The Application Layer

Overview

The first four layers we discussed are really the 'core' of the Internet. However, when most people think of the Internet, ARP and TCP congestion control aren't the first things that come to mind. Instead, they usually think of things like browsing the Web, sending emails, instant messaging, and sharing files. This is because the layered architecture of the Internet is doing its job: people only think about the top layer and don't worry about what goes on below. However, now that you understand how the infrastructure of the Internet works, you're in a much better place to understand the essence of some of its most popular applications.

The Hypertext Transfer Protocol

The World Wide Web is perhaps the most popular Internet application today. However, it is remarkably simple. A web page is just a document written the Hypertext Markup Language (HTML). People view the page using a program called a Web Browser, which interprets the HTML document to create a layout of text and images. The 'hyper' part of the name comes from the fact that HTML documents can refer to other documents using Links, or references to other files on the Web.

In order to retrieve these HTML documents and the files they refer to, a web browser uses the Hypertext Transfer Protocol (HTTP). HTTP is a simple protocol for communication between a web browser and a Web Server, a program on a remote computer designed to distribute web pages. The browser opens a TCP connection to the server, and then transmits the word "GET" followed by the name of the file it wants. If the file exists, the web server sends the bytes of the file back through the TCP pipe to the receiver. In this way, a browser can first load the main HTML document, then the images and other files it references, and finally display the page.

The Domain Name System

When a browser or another program wants to connect to another computer on the Internet, it usually doesn't know the computer's IP address from the start. This largely has to do with the fact that programs rely on people to tell them where to connect. People have trouble remembering numbers, and would much prefer to remember Domain Names like www.google.com. So how does www.google.com get translated into the IP address of Google's web server? This is accomplished through the Domain Name System (DNS). DNS is a network of computers, managed by ICANN, that keep track of which IP addresses correspond to different names. All a computer needs to remember is the IP address of a DNS server, and it can then ask that server for the IP address corresponding to any domain name.

Peer to Peer Protocols

An important class of Internet applications that have received much attention in recent years is made up of programs known as Peer to Peer (P2P) applications. When one computer wants to send a large file to another computer over the Internet, it can just open a TCP connection and send the file. However, if a computer needs to send a file to a thousand computers on the Internet, that computer quickly becomes overloaded. Traditionally, companies that needed to distribute a lot of data would purchase a large number of servers and a high-capacity connection to the Internet. However, in recent years researchers and companies realized that they could significantly lessen the load on the distributor by having the receivers send data to each other.

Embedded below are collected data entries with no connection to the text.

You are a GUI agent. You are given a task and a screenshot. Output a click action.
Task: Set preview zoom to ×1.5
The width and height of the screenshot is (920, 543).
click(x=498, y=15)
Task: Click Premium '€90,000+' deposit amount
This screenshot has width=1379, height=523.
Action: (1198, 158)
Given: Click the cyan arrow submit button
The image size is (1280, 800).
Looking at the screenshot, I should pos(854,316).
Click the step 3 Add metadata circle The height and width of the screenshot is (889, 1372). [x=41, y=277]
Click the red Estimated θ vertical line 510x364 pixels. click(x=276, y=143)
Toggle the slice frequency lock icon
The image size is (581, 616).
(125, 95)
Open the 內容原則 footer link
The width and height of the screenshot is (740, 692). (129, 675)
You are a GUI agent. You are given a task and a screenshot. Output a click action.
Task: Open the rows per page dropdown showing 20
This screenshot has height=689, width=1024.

In the popular BitTorrent Protocol, files are broken into chunks that the computers downloading the file can share among themselves. If 100 computers are downloading a file with 100 chunks from a single source, the source can send one chunk to each computer and task each of them with distributing the chunk to the other 99 downloaders. In this way, the distribution of large files becomes possible without an massive server farm or expensive Internet connection.